Alberdina Roosegaarde Bisschop-Vogel |
16-09-2015 |
Fredi was my girlhood friend. She was about 3 years older than I was, but our parents were friends, and both of us were only children.
On Wednesday afternoons, if we had no school, we would often go with our mothers to the V&D department store for lemonade and ice cream.
Fredi always skipped and jumped ahead, hopping along the pavement slabs, two-one, two-one, with her jacket flapping about her.
We went to the same school. After the break we all lined up in rows to go back inside. After passing through the front door my row turned right, but Fredi's row (the big children from Class 3 and upwards) turned left, disappeared around the corner and climbed up the stairs. Her jacket was still flapping around her, because she never closed it.

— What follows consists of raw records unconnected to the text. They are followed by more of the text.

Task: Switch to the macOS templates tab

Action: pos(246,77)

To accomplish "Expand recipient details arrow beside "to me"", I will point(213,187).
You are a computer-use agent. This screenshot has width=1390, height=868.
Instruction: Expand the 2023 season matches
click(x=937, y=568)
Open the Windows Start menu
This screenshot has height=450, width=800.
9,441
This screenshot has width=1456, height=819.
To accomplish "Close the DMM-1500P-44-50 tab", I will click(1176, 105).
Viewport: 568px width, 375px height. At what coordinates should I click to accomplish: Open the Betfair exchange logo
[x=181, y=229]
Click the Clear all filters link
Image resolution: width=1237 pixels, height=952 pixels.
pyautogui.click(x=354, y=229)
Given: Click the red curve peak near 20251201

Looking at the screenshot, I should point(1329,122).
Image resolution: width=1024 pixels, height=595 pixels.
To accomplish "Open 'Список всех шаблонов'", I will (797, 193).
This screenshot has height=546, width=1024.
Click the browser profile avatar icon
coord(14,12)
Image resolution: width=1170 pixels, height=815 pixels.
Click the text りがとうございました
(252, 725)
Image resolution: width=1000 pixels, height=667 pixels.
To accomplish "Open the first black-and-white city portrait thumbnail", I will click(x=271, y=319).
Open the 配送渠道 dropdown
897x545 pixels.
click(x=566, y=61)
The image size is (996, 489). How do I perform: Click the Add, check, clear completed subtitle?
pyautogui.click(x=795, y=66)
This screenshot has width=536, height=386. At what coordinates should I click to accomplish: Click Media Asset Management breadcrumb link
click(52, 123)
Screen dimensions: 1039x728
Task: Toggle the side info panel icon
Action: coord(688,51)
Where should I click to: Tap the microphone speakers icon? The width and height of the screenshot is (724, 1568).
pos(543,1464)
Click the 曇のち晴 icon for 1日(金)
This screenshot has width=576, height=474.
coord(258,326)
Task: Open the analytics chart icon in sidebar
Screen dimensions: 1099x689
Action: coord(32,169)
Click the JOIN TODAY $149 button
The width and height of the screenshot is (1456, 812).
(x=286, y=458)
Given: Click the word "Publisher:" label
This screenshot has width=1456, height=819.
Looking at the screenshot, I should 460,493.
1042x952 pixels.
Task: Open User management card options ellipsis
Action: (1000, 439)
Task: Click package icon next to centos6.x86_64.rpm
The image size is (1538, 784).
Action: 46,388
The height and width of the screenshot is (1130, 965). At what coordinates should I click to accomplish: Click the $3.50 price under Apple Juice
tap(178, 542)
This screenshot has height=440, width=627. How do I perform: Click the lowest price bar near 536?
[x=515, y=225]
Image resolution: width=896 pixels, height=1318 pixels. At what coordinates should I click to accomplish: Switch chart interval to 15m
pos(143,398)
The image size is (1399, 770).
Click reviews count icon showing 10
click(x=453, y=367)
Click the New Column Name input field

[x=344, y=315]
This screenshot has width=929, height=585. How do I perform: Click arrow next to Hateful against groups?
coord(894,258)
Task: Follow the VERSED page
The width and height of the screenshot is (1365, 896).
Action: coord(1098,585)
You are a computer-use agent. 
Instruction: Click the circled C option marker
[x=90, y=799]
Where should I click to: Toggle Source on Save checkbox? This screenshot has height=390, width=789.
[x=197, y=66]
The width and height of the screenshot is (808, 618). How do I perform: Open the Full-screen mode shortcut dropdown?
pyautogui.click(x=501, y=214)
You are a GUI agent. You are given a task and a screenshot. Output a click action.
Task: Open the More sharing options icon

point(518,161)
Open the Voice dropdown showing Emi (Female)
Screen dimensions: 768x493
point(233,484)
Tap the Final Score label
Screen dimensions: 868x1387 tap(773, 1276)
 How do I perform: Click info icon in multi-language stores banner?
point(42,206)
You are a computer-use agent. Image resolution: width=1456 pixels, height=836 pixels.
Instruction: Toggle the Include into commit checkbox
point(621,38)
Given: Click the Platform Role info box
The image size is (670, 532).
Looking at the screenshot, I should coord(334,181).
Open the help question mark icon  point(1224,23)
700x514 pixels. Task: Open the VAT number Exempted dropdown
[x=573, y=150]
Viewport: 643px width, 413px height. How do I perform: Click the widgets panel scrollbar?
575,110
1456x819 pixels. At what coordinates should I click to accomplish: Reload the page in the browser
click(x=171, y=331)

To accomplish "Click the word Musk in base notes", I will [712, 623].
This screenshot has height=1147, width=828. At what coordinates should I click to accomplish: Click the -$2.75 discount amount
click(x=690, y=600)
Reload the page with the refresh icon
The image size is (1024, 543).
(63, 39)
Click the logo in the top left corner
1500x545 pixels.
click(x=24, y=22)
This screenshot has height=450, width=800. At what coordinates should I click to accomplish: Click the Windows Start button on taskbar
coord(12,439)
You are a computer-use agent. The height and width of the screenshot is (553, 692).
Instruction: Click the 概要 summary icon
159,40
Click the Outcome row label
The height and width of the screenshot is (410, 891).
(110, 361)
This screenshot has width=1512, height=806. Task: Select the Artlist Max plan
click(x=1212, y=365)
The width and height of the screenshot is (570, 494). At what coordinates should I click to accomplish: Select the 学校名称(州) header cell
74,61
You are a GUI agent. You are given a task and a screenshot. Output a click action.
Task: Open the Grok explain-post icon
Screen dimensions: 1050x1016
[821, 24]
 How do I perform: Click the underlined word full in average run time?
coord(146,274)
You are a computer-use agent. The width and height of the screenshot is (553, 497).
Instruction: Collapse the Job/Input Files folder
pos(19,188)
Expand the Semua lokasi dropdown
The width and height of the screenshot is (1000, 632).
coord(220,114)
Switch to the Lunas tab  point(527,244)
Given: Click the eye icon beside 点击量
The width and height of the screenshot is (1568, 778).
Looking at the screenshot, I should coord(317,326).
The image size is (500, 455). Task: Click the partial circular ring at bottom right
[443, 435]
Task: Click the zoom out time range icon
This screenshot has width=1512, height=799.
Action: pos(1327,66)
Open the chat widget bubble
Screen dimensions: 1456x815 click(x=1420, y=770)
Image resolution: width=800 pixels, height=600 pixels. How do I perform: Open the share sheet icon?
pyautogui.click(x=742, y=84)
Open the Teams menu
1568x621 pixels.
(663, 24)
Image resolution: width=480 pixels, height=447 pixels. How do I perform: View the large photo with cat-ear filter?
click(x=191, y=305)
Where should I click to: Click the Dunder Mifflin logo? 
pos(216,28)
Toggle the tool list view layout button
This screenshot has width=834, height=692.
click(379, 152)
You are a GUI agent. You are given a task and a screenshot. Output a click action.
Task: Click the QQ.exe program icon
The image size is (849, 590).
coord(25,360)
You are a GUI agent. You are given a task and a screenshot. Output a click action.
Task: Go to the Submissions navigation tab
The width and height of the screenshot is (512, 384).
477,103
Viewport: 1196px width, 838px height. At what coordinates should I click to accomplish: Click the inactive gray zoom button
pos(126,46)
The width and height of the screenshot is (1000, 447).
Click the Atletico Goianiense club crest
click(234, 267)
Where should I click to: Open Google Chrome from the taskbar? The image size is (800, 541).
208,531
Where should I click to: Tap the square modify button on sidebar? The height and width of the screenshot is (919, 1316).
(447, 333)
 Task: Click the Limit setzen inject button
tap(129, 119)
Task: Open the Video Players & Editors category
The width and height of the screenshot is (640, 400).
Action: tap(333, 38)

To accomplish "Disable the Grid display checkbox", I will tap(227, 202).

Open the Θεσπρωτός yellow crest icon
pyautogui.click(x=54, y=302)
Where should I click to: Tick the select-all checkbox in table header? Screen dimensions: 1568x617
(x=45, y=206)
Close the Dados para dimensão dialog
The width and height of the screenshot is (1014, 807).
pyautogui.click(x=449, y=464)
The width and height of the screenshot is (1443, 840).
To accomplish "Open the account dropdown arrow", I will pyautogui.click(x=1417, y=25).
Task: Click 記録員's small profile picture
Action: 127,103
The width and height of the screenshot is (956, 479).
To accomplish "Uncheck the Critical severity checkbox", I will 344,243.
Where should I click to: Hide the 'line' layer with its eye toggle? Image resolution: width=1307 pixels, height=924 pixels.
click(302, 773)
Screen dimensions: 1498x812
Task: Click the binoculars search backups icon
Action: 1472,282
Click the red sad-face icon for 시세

Sometimes children disappeared from my class all of a sudden. We knew there was a war on and that terrible and dangerous things were happening. But we didn’t know exactly what...
Fredi and her parents went into hiding on a farm just outside Nijmegen, but someone gave them away. (What sort of people would do a thing like that?)
Fredi's father had a number of furniture stores in Nijmegen and was a client at the bank where my father worked. We lived above the bank, and my father could get into the whole building any time of the day or night. So he managed to hide the papers belonging to Fredi's father in the old archive in the attic (and change the hiding spot every week) so that they were never discovered by the Germans.
After the war, with some help from the Red Cross, my father managed to get in touch with a brother of Fredi's mother, who had emigrated to America before the war. And thus the assets belonging to Fredi's parents could be transferred to the legitimate heirs.
In gratitude, the brother, by then married to a delightful American lady, offered to fund a year’s study for me at an American college.
Only later did I realize very clearly that, with all the fantastic things I enjoyed that year, I had actually taken the place of Fredi. That thought will stay with me forever.